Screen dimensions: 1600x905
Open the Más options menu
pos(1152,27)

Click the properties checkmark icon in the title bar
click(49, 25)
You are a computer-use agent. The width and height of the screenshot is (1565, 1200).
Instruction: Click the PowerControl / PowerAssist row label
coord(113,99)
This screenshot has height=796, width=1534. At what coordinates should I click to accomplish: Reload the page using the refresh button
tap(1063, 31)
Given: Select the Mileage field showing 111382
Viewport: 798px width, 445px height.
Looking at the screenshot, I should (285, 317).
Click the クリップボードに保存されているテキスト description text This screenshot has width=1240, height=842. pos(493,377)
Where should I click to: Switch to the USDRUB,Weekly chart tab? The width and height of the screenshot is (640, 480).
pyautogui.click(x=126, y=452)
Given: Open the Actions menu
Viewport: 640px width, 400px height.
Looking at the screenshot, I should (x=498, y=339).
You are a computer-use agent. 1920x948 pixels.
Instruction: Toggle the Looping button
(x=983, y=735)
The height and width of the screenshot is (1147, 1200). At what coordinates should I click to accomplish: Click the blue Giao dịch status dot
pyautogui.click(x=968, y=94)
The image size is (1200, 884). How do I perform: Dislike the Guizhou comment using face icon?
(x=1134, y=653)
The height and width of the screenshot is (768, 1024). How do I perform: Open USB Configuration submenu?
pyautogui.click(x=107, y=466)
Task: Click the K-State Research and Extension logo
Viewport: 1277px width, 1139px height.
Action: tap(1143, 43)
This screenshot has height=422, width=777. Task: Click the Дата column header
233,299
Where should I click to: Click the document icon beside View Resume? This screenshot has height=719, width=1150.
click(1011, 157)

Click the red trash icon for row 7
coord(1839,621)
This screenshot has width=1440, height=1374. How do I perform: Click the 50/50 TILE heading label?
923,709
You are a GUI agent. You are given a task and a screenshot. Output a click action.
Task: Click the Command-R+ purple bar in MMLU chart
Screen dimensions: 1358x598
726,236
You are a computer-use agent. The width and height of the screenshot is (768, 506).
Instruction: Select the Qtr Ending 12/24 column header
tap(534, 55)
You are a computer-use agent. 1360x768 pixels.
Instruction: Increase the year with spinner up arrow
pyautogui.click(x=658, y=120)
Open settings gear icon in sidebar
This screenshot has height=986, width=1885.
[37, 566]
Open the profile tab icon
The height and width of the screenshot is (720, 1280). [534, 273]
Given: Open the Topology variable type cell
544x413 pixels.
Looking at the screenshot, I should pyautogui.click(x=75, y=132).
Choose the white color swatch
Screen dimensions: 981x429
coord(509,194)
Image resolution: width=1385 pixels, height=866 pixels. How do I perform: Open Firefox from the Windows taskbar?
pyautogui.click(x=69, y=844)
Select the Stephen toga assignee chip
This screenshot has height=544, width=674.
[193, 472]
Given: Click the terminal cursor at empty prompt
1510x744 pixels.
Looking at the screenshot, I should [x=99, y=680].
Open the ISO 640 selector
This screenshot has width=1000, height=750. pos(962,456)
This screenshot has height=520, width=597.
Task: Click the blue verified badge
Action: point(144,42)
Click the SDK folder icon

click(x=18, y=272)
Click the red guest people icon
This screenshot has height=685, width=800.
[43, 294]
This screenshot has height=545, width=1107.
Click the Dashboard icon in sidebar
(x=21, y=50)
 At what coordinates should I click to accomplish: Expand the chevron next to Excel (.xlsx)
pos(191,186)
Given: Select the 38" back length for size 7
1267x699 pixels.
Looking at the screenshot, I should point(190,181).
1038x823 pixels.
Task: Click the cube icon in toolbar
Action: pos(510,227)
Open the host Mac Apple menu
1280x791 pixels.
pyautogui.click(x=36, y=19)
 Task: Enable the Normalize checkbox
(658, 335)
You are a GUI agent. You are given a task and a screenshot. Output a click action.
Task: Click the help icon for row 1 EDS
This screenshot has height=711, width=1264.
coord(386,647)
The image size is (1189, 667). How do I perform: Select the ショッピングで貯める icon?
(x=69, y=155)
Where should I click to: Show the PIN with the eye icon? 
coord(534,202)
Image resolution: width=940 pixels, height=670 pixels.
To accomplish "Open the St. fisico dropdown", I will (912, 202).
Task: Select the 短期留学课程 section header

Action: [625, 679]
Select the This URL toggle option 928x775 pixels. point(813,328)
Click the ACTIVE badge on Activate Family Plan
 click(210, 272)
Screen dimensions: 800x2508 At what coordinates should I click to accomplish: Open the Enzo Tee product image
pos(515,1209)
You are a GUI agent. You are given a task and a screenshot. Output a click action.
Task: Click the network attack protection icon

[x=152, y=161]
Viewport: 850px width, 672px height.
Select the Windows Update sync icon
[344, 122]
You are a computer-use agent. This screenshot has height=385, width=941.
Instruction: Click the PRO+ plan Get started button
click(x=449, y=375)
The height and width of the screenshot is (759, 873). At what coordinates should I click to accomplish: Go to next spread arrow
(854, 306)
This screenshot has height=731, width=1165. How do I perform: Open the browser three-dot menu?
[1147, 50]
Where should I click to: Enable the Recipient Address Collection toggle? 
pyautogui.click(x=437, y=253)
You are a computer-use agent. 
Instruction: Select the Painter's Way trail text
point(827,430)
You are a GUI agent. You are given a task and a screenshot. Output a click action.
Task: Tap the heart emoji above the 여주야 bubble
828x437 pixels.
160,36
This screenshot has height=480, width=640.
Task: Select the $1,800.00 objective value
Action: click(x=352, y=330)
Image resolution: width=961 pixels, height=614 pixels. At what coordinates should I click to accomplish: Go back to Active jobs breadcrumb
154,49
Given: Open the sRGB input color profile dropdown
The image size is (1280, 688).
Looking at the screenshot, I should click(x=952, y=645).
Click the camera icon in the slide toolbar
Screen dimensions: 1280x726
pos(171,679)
***
- DESCRIPTION OF THE TASK:
Exactly the lines from the one containing "Image resolution: width=961" through the end of the records above should be returned, with both ends kept.

- THE COMPLETED TASK:
Image resolution: width=961 pixels, height=614 pixels. At what coordinates should I click to accomplish: Go back to Active jobs breadcrumb
154,49
Given: Open the sRGB input color profile dropdown
The image size is (1280, 688).
Looking at the screenshot, I should click(x=952, y=645).
Click the camera icon in the slide toolbar
Screen dimensions: 1280x726
pos(171,679)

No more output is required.